___ SOURCE PASSAGE

    Socialist politics in the US has been hopelessly fragmented since shortly after the Russian revolution.

    The Comintern quickly became less “the vanguard of international socialist revolution” than a front for protecting Soviet interests, and American socialists split on lines between building an American revolutionary movement or following the Soviet line. Then, when Trotsky was exiled, new offshoots came into existence as well.

    Probably the last time American socialists were even nominally united was in 1936. The Socialist Party, under “moderate/pragmatic” leadership, endorsed FDR’s Democratic candidacy for re-election. Their hardliners walked out and joined the Communist Party—which promptly did exactly the same thing on orders from Stalin.
______
___ RECORDS SHOWN
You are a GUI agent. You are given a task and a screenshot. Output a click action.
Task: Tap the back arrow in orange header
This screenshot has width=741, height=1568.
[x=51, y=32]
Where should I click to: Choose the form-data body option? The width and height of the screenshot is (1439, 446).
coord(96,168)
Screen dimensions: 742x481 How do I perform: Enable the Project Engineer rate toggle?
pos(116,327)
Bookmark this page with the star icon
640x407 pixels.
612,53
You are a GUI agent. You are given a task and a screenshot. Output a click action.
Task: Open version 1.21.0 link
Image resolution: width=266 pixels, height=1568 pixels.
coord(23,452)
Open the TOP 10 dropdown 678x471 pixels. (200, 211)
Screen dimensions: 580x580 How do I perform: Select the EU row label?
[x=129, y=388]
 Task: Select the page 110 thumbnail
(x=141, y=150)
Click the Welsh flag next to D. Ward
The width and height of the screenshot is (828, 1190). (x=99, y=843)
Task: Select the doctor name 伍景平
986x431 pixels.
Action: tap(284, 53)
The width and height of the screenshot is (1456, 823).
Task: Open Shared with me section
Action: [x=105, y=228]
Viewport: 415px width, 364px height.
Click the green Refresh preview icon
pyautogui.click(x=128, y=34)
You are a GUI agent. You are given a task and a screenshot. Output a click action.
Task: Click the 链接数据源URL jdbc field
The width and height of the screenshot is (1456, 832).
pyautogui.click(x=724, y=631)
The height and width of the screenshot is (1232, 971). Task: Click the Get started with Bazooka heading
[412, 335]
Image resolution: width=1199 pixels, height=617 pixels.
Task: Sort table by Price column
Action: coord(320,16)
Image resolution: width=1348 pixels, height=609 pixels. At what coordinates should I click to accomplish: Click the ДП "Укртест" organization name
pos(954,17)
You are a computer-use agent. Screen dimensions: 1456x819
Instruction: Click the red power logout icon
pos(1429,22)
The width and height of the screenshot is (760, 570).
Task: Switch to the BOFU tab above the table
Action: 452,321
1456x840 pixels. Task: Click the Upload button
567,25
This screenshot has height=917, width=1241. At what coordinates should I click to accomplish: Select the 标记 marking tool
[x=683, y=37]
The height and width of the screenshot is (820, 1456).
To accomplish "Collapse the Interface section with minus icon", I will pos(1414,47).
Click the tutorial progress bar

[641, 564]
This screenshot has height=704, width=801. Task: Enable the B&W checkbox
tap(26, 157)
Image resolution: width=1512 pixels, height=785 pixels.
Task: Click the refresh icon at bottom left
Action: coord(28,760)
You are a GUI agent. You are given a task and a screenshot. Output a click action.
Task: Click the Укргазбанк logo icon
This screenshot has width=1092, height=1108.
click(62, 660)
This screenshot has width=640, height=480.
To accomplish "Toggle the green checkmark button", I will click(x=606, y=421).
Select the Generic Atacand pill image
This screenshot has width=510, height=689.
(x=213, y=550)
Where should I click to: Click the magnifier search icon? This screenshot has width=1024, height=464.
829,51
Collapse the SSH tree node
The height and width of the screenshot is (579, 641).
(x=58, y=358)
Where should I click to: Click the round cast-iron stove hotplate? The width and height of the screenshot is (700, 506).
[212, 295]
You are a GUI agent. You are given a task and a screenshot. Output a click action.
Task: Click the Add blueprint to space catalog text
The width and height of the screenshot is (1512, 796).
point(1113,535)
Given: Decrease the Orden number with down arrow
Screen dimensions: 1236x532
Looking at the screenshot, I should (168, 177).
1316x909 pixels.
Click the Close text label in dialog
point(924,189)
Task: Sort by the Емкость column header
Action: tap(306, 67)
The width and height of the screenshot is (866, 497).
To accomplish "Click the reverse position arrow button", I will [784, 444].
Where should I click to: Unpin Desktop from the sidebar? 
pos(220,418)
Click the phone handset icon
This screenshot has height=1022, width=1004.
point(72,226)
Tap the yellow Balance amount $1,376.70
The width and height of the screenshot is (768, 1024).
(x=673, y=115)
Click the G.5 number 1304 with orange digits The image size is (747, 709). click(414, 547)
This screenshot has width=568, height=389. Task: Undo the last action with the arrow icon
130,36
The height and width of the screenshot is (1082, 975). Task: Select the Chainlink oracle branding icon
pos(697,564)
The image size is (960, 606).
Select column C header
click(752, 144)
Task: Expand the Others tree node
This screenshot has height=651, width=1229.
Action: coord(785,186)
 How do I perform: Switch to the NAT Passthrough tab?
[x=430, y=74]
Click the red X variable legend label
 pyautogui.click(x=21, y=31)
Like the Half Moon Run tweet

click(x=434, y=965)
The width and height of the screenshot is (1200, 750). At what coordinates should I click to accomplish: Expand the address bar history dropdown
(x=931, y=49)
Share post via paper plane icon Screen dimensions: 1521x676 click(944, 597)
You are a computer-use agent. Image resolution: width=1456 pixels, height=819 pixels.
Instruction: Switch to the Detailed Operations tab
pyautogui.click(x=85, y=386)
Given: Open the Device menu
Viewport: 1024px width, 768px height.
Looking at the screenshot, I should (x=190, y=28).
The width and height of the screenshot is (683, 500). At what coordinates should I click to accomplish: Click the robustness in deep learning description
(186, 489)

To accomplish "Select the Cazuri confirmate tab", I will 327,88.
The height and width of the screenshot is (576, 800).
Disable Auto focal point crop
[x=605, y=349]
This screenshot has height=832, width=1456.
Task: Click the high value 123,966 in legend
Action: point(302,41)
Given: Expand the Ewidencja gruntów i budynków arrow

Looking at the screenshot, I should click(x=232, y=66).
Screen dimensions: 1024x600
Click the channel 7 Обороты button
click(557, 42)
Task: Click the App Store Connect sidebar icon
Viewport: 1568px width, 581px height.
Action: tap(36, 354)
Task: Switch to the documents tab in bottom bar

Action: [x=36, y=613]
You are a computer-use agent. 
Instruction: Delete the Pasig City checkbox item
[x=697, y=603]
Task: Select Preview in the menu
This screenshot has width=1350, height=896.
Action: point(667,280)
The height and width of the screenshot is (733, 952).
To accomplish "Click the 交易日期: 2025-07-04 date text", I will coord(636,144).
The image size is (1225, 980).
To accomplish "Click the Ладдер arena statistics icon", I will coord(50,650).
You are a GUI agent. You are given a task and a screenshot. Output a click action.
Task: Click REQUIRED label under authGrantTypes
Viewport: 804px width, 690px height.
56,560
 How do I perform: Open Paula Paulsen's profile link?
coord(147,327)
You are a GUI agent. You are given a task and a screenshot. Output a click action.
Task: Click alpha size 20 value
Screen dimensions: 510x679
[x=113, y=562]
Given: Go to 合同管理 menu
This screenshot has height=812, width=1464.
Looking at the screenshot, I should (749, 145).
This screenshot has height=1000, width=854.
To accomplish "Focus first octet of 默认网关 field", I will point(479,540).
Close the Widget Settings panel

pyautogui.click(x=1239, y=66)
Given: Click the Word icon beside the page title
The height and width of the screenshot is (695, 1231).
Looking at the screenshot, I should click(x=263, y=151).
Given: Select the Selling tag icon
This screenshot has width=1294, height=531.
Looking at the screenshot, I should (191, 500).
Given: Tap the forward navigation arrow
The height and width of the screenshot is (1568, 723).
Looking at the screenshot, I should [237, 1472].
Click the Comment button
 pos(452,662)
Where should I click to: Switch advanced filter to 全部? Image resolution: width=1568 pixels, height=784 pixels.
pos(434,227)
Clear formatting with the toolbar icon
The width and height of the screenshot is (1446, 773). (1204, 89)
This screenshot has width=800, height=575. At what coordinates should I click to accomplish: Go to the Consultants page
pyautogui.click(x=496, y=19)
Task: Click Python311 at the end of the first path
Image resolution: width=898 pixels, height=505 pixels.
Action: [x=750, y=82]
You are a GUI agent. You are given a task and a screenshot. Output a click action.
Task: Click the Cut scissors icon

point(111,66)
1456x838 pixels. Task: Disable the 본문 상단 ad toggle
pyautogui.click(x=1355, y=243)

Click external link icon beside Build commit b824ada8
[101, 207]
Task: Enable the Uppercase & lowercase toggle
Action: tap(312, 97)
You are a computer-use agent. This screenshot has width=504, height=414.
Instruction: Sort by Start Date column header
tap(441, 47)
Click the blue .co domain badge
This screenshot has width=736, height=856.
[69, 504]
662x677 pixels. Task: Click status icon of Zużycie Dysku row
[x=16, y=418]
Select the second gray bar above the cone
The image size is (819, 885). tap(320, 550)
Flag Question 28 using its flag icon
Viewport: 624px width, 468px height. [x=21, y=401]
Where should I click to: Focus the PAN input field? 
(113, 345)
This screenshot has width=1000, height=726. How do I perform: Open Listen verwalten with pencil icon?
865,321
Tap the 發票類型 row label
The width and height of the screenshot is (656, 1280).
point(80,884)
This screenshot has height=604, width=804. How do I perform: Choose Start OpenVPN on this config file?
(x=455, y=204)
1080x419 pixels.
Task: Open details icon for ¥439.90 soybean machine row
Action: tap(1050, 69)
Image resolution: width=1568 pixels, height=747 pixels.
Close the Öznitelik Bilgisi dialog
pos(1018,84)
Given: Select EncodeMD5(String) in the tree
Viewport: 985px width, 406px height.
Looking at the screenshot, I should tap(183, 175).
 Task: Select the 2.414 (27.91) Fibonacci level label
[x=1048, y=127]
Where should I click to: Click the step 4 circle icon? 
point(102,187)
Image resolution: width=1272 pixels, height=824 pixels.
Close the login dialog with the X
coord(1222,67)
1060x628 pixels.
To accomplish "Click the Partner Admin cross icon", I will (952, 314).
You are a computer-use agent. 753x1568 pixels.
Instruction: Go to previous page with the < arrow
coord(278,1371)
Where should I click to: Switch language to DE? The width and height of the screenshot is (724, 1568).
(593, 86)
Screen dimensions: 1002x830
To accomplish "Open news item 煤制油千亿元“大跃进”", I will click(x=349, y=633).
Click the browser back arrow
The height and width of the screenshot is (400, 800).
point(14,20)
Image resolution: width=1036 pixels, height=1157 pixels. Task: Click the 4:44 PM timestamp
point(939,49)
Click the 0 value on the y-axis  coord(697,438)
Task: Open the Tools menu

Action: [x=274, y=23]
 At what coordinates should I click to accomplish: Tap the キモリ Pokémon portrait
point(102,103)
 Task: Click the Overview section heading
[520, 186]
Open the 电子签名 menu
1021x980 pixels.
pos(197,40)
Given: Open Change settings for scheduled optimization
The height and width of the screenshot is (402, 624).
______
TASK – Copy word for word the portion of the passage on American socialist politics that opens with the words containing "Socialist politics in" and closes with "orders from Stalin.". The rows come from an unrelated source.

RESULT OF THE EXERCISE –
Socialist politics in the US has been hopelessly fragmented since shortly after the Russian revolution.

    The Comintern quickly became less “the vanguard of international socialist revolution” than a front for protecting Soviet interests, and American socialists split on lines between building an American revolutionary movement or following the Soviet line. Then, when Trotsky was exiled, new offshoots came into existence as well.

    Probably the last time American socialists were even nominally united was in 1936. The Socialist Party, under “moderate/pragmatic” leadership, endorsed FDR’s Democratic candidacy for re-election. Their hardliners walked out and joined the Communist Party—which promptly did exactly the same thing on orders from Stalin.